Based on comments submitted on the proposed rule and in earlier proceedings, FERC concluded that shoehorning storage into existing participation models might unnecessarily constrain storage resources from providing all possible services, and thus found existing RTO/ISO tariffs to be unjust and unreasonable under the Federal Power Act. The new storage participation models must be available to storage resources interconnected to the transmission system, distribution system, and behind customer meters. The final rule requires each RTO/ISO to revise its tariff to allow storage resources to de-rate capacity to meet minimum run-time requirements (in FERC’s example, a 10MW/20MWh resource capable of fully discharging over two hours could instead offer 5MW for a 4-hour period, reducing its maximum output but providing services over a longer interval).
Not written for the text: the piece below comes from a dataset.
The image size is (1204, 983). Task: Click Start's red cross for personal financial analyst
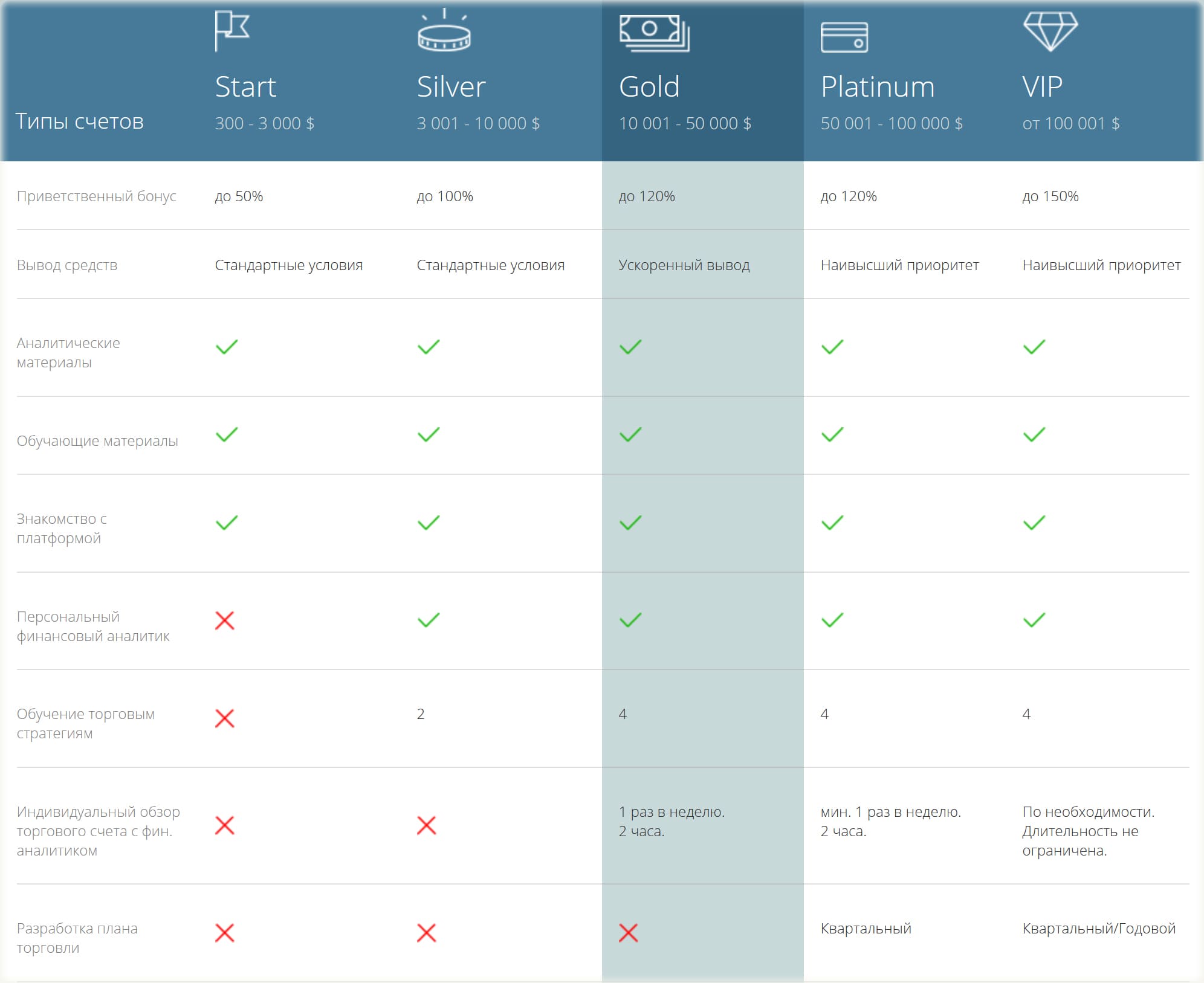225,620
Each RTO/ISO will have to put in place rules to prevent conflicting dispatch signals – because storage resources can act as both supply and demand resources – within any market interval. Additionally, sales of energy from RTO/ISO markets used to charge storage resources, where storage facility output will be re-sold back to the wholesale markets, must be priced at the wholesale locational marginal price.
RTOs and ISOs will have significant latitude in implementing the final rule. For instance, precisely how to account for physical and operational characteristics of storage resources (whether by bidding parameters, or other means) will be left for the market operators to develop in stakeholder processes and propose to FERC (although the final rule requires any proposal to be able to account for minimum and maximum states of charge, charge time, run time, discharge and charge limits, and discharge and charge ramp rates). RTOs and ISOs will also have latitude on what sorts of telemetry requirements to propose.
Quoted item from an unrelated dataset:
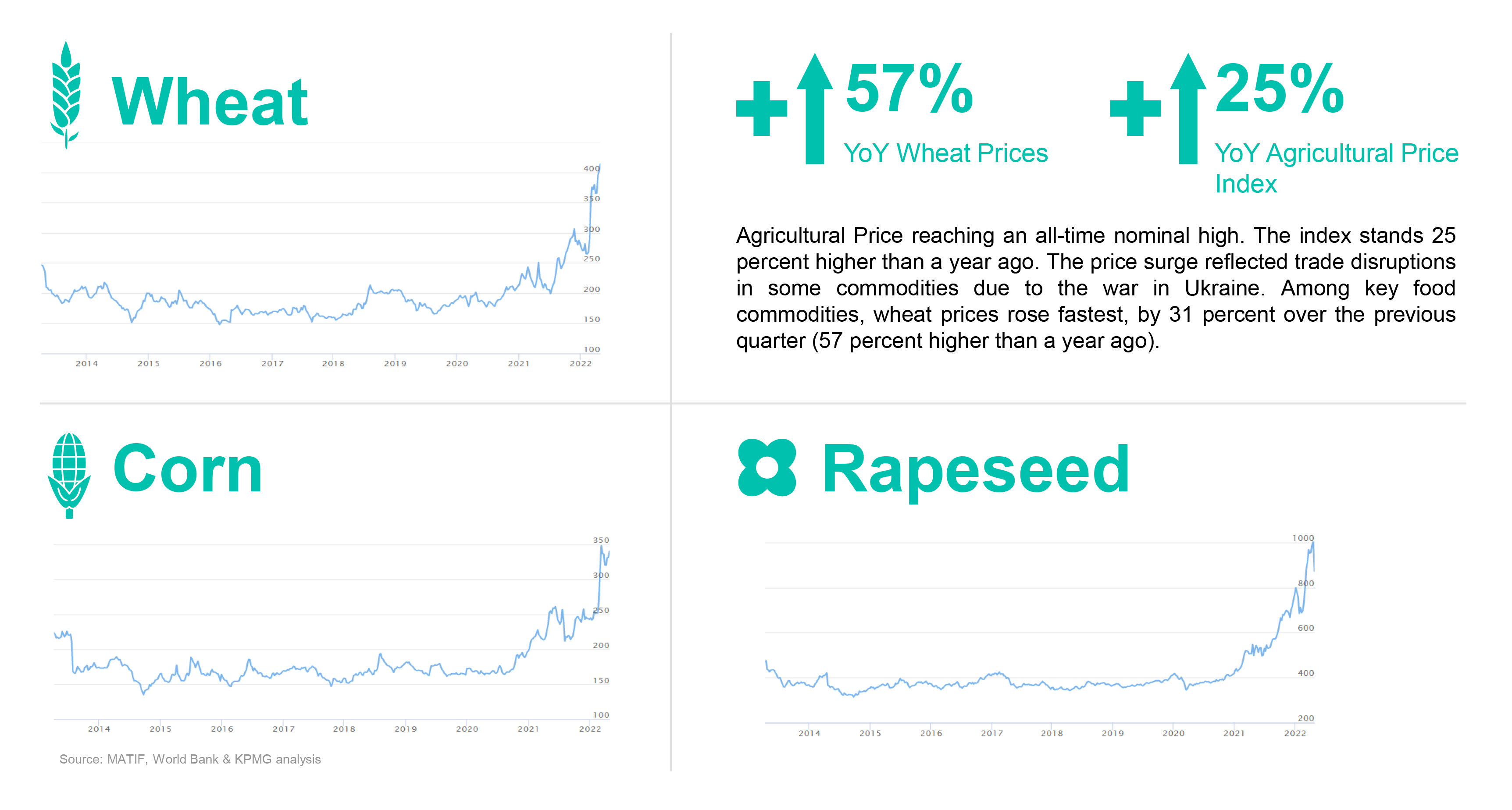Click the 25% figure
Screen dimensions: 1512x810
(x=1280, y=90)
Each RTO/ISO must file tariff changes to implement the requirements of the final rule within 270 days of the rule’s publication in the Federal Register. These filings will likely be due in late November 2018. RTOs/ISOs will then have up to one further year to implement the tariff revisions.
Aggregation of Distributed Energy Resources: More Information Needed
The 2016 proposed rule also would have required RTOs and ISOs to allow aggregation of small distributed energy resources (including behind-the-meter generation, demand response, and storage) to meet minimum size requirements for participation in their markets. However, rather than finalize this proposal, FERC has elected to solicit further information before taking final action. On February 16, FERC staff released a report on distributed energy resources, as well as an initial agenda for a technical conference on April 10th and 11th to discuss DERs. The initial agenda for the technical conference indicates that a wide range of topics will be covered, including:
- how to dispatch and price DER aggregations;
- coordinating DER operations at the wholesale and state/local levels;
- whether a single DER aggregation should be able to provide both wholesale and retail services;
- how to collect and share data on DERs;
- how to incorporate DERs in modeling, planning, and operations studies; and
- how to coordinate between DER aggregators, the RTO/ISO, and the distribution-level utility or utilities.
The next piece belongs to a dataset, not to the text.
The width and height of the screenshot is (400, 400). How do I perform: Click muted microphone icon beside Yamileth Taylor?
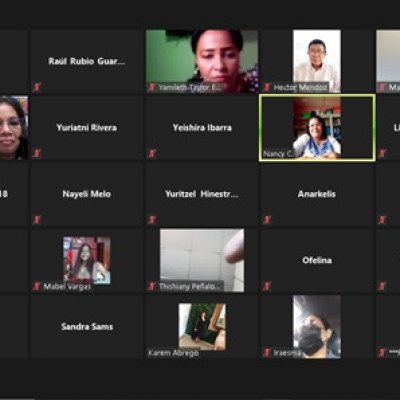[152, 87]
Parties wishing to participate as panelists in the technical conference should submit a nomination form by March 15, 2018.
Implications
The storage and DER proceedings are significant steps in FERC’s ongoing efforts to allow non-traditional resources to participate in wholesale markets on an equal footing with conventional generation. Battery storage costs have fallen significantly in recent years, and an increasing number of states are beginning to require the inclusion of storage in utility resource planning. Order No. 841 will allow storage resources to pursue revenues from energy, capacity, and ancillary services sales, which will improve the economics of deployment. However, the rule also emphasizes that each RTO/ISO will have latitude to propose market rules that – provided they are consistent with FERC’s order – address unique aspects of each market, and the preferences of regional stakeholders.
FERC found that aggregation of DERs pose larger market, operational, and jurisdictional challenges. Any FERC action on this front will likely require a new proposed rule following the April technical conference. Ensuring that federal and state regulators, market operators, local utilities, and reliability entities have sufficient visibility, oversight, and ability to plan for DERs will be key issues for FERC to address in any final rule on this topic.